(Task) Transcribe the material below verbatim, from the line containing "Screen dimensions: 1280x800" through the line containing "click(x=98, y=18)", inclusive.
::: Given records :::
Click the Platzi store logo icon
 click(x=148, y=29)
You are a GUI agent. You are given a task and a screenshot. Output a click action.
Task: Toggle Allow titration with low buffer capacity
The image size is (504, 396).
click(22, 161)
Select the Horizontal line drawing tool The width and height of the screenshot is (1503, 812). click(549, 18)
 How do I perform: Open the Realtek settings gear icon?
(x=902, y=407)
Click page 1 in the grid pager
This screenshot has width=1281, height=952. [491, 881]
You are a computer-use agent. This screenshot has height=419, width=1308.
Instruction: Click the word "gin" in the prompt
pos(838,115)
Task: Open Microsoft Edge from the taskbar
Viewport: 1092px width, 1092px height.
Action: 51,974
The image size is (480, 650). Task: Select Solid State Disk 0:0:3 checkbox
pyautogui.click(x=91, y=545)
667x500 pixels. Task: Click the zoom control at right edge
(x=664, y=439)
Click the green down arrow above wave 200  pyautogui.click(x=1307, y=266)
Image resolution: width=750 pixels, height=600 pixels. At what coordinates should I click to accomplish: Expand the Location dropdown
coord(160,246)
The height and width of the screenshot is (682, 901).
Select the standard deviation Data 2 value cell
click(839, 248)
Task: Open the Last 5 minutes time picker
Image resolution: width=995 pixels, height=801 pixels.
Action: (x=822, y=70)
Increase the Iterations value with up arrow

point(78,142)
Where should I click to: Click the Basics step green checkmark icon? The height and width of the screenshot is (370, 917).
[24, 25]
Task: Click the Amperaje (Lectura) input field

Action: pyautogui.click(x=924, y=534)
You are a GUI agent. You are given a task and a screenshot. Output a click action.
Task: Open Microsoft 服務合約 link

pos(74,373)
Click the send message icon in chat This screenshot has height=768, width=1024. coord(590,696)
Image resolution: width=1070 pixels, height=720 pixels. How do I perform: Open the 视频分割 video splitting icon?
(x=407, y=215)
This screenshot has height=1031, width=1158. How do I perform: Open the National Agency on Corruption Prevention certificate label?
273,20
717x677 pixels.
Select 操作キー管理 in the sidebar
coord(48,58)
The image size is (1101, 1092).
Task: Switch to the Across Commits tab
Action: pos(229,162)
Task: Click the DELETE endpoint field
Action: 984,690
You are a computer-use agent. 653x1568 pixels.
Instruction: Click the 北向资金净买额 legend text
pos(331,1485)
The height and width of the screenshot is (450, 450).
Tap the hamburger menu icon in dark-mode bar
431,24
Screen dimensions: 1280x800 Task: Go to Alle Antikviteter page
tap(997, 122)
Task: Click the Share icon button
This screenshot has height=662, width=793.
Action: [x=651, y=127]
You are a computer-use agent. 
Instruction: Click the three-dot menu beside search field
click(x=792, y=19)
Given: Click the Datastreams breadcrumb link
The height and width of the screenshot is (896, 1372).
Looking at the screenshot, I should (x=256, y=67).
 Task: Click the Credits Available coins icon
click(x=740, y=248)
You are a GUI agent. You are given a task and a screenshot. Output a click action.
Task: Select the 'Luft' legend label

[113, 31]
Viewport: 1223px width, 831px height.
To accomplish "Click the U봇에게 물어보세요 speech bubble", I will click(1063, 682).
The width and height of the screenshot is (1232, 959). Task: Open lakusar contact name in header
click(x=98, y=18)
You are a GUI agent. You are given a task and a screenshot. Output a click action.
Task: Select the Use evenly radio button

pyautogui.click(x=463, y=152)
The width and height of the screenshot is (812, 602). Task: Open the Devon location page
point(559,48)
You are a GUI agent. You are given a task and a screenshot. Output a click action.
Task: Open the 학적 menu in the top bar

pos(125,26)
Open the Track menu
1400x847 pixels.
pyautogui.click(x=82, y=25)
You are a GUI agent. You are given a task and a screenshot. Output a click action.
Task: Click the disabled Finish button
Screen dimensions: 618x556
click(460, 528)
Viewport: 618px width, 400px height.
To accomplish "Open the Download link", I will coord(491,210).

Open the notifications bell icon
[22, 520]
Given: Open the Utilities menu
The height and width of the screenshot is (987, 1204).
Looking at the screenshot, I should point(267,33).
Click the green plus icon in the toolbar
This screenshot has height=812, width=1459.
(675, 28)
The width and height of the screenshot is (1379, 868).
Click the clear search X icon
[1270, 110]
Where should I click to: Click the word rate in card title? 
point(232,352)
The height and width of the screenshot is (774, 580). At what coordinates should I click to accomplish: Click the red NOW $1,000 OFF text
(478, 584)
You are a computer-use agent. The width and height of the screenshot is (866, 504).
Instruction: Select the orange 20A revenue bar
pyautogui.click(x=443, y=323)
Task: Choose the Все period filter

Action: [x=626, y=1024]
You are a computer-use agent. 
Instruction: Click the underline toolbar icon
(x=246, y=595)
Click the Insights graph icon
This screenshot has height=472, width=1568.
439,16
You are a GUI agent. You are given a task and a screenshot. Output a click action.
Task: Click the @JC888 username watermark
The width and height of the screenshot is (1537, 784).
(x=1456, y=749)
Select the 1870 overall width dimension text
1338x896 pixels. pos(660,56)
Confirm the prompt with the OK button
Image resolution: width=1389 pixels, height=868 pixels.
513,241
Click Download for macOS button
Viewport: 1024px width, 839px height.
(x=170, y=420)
:::
(Full output)
Screen dimensions: 1280x800 Task: Go to Alle Antikviteter page
tap(997, 122)
Task: Click the Share icon button
This screenshot has height=662, width=793.
Action: [x=651, y=127]
You are a computer-use agent. 
Instruction: Click the three-dot menu beside search field
click(x=792, y=19)
Given: Click the Datastreams breadcrumb link
The height and width of the screenshot is (896, 1372).
Looking at the screenshot, I should (x=256, y=67).
 Task: Click the Credits Available coins icon
click(x=740, y=248)
You are a GUI agent. You are given a task and a screenshot. Output a click action.
Task: Select the 'Luft' legend label

[113, 31]
Viewport: 1223px width, 831px height.
To accomplish "Click the U봇에게 물어보세요 speech bubble", I will click(1063, 682).
The width and height of the screenshot is (1232, 959). Task: Open lakusar contact name in header
click(x=98, y=18)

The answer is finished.